We have separate information about diet and nutrition

Tell your medical team if you can’t keep food or drink down so that they can help to ensure that you get the nutrients and liquid you need.

Limit food smells

  • Ask other people to prepare your meals for you.
  • Cook food in a microwave to minimise its smell.
  • Eat foods served at room temperature as hot foods tend to produce stronger smells than cooler foods.
  • Avoid or limit foods that have particularly strong smells.

Meals and snacks

  • Plan the best times to eat and drink based on when you generally feel least sick.
  • Eat food you like but avoid your most favourite foods in case you start to associate them with being sick.
  • Plain-tasting carbohydrates, such as toast, crackers, breadsticks, pretzels, rice, pasta, potatoes or noodles, can be easier to tolerate than greasy or very full-flavoured foods.
  • Don’t force yourself to eat anything that makes you feel sick.
  • Try adding ginger to your diet as this might help to alleviate sickness – for example, ginger beer, ginger tea, ginger biscuits, ginger cake or root ginger.
  • Eat a cracker or a dry biscuit before you get up if you feel sick in the mornings.
  • Don’t skip meals or snacks. Hunger can make sickness worse.
  • Try eating five or six small meals a day instead of three large meals. A full plate can feel overwhelming.
 

During treatment, fellow patients told me about ginger as being good for combatting nausea, so I used to sit and nibble ginger biscuits and have ginger tea when I got home, which I think made a bit of difference. I also found my appetite was very up and down and often completely disappeared in the days following treatment – it was a case of eating small things when I felt like it rather than worrying about set mealtimes.
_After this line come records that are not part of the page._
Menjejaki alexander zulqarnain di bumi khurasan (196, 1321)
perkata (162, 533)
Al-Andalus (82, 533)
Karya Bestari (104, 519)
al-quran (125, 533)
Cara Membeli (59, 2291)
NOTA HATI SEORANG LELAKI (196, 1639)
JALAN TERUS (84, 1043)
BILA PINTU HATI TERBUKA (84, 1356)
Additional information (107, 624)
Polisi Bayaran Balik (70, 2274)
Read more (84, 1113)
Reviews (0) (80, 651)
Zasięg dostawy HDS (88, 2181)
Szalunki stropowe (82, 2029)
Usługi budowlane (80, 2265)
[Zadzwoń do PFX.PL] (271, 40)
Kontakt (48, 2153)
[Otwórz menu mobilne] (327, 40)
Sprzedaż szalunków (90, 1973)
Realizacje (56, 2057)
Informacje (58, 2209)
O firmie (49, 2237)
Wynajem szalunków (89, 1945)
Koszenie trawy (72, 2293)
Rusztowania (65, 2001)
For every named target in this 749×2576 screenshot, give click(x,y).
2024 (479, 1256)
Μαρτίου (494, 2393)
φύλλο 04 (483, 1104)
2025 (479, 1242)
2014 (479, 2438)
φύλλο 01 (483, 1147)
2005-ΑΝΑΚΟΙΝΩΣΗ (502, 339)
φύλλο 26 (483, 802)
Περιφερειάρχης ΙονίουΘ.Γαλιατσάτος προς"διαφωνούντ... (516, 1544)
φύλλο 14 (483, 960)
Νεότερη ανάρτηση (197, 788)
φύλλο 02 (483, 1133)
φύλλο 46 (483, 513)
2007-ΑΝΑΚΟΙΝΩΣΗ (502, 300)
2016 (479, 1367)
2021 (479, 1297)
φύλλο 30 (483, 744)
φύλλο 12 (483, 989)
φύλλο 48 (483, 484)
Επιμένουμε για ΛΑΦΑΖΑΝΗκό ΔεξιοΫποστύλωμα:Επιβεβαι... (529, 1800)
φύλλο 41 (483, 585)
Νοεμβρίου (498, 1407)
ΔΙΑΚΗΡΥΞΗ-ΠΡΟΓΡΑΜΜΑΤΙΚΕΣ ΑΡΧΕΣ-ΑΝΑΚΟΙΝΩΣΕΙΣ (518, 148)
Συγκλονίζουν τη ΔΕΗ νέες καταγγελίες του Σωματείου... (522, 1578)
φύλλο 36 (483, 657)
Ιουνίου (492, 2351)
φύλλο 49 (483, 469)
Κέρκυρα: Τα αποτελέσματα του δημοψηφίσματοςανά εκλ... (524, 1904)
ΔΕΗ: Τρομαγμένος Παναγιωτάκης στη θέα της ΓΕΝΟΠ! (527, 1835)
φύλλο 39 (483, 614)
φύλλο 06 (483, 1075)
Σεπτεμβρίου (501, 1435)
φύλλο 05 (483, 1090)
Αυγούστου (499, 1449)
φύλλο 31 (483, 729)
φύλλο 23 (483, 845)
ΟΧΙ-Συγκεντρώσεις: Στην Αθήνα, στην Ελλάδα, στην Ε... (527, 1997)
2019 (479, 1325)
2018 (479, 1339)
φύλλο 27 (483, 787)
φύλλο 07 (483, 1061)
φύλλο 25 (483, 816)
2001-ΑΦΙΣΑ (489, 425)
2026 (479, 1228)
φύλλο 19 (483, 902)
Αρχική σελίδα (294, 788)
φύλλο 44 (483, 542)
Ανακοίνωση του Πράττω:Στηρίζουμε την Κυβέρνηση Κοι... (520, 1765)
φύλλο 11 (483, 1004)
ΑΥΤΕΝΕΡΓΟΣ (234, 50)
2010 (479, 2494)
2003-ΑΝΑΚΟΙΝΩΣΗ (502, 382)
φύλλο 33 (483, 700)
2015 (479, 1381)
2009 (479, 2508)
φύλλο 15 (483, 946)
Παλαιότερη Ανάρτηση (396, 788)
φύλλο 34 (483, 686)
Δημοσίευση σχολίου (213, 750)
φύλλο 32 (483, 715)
Callum, affected by treatment-related nausea

Drinks

It is important to drink plenty of fluid, especially if you vomit. It helps to prevent dehydration so your body can function well and cope better with your treatment.

  • Drink slowly throughout the day – you could carry a bottle of drink with you when you are out and about.
  • Choose cool, citrus flavoured, fizzy drinks. These tend to be more soothing than still or hot drinks and can help to settle your stomach.
  • Sip drinks slowly through a straw if your treatment affects your sense of taste. This bypasses some of your taste buds.
  • Only drink small amounts at mealtimes to avoid feeling too full.